In fact, we have to go back to 2010 to find an annual take-up below the projected 1.3m sq ft expected in 2023. Coupled with an increase in the availability of sublet space, this has seen the vacancy rate for Dublin reach its highest level in almost 10 years.

Photo: Getty Images

Market conditions in the past 12 months have provided a perfect storm for occupier procrastination.

A combination of higher interest rates, work-from-home (WFH) initiatives, rising fit-out costs, tech-sector redundancy impacts, and general economic uncertainty has served to reduce market activity generally.

To give some context, there were 12 transactions in excess of 50,0000 sq ft in 2022 compared to a single letting north of this in 2023. This trend of reduced activity is generally replicated across all major US and European cities.

The vacancy rate for Dublin reach its highest level in almost 10 years

Occupier demand has generally been dominated by financial and professional services sectors who see opportunities for strategic take-up as the tech, media and telecoms (TMT) sector recalibrates.

Occupiers have become increasingly concerned about fit-out costs which has resulted in many choosing to extend their lease on a short-term basis or relocate to short-term sublet space to alleviate immediate cost concerns.

The upshot of this is a continued focus on quality sublet space.

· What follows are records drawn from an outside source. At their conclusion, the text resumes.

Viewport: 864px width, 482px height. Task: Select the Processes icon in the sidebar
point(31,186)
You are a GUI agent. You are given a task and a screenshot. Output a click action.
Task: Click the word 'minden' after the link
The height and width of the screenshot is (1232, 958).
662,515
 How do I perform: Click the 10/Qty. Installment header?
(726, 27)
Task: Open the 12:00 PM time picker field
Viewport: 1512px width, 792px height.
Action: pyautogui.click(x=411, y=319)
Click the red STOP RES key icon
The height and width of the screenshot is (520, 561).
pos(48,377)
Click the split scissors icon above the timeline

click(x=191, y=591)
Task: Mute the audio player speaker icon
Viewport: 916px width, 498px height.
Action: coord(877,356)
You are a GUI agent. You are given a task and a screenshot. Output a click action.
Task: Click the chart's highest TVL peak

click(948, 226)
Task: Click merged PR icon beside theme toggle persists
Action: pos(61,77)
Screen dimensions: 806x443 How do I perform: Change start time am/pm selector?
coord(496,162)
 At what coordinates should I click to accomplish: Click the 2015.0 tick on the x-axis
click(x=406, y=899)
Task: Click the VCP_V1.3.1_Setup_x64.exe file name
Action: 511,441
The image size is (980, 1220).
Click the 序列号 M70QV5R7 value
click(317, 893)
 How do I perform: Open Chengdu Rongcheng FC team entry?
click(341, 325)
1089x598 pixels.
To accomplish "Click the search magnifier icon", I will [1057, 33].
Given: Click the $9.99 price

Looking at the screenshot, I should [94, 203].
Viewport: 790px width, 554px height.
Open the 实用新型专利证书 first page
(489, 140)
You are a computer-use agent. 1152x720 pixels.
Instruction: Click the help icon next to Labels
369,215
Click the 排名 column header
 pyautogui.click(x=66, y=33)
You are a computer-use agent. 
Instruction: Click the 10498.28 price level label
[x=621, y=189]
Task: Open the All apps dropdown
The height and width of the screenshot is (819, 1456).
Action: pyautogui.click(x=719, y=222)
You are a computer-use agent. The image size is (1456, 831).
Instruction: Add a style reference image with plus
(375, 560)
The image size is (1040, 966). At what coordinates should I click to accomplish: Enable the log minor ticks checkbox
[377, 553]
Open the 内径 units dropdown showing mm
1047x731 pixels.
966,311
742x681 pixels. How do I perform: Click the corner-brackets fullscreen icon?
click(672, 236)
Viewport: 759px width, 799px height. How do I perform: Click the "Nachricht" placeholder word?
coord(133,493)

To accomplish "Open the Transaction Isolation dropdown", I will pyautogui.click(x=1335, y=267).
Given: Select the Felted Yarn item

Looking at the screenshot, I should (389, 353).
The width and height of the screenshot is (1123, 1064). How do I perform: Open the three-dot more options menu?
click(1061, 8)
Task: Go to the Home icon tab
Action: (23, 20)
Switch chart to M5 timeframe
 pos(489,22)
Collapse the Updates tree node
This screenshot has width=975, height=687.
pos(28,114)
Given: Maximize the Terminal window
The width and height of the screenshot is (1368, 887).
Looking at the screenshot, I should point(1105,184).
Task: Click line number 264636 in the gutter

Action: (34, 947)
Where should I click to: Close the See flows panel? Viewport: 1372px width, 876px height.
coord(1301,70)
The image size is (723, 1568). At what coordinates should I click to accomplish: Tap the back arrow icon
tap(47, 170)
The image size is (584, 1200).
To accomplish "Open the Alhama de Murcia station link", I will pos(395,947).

Only two of the eight lettings between 10 and 20,000 sq ft so far this year have taken Cat A space, demonstrating occupier focus on short-term stop-gap solutions.

Photo: Getty Images

This trend is likely to fuel increased demand for new environmental, social, and corporate governance (ESG)-compliant space in the coming years, at a time when the supply of new Grade A office buildings is certain to reduce significantly.

Simultaneously, speculative new development (thus availability of quality office space) has already reduced significantly.

Outlook - 2024

The outlook for 2024 is increasingly more optimistic. Headline rents have remained robust, especially around the St Stephen’s Green hinterland where demand is particularly strong.

Office-based employment is continuing to rise.

Anecdotally, the number of occupiers starting to increase their footprint is starting to rise and their focus is centred on better quality workspace in central locations for their returning employees.

The quality of vacant space is likely to decline as the best space is picked off

The fall in inflation has led to greater transparency on fit-out costs encouraging more activity.

Our office is tracking a large number of enquiries in excess of 50,000 sq ft, totalling almost 3m sq ft of active demand, which is expected to transact in 2024/25.

EY, Deloitte, BNY Mellon, Eversheds Sutherlands and Mason Hayes & Curran are some of the known live requirements for office space of scale, while other sizeable relocations are expected.

Furthermore, we expect a number of state and semi-state agencies to relocate from older buildings in to new ESG-compliant alternatives.

Photo: Getty Images

In total, we estimate that there are over 1.2m sq ft of office lettings reserved and likely to transact in 2024, demonstrating a reasonable tailwind for the office market to build on as we head into the new year.

We can expect continued strong occupier focus on sublet space on a short-term basis.

The better sublet space is generally being accounted for as the flight to quality continues, leaving a balance of largely obsolete space that may struggle to attract interest. The quality of vacant space is likely to fall as the best space is picked off.

This inevitable increased activity in 2024 will serve to improve take-up and reduce the vacancy rate as minimal new developments emerge to satisfy this growing demand.

Savvy occupiers are being encouraged to take advantage of prevailing market conditions

Speculative development is limited to those already on site and occupiers who procrastinate will start to become disappointed with the number of options available to them.

Savvy occupiers are being encouraged to take advantage of prevailing market conditions as landlords are undoubtedly more confident of an improved market performance beyond 2024.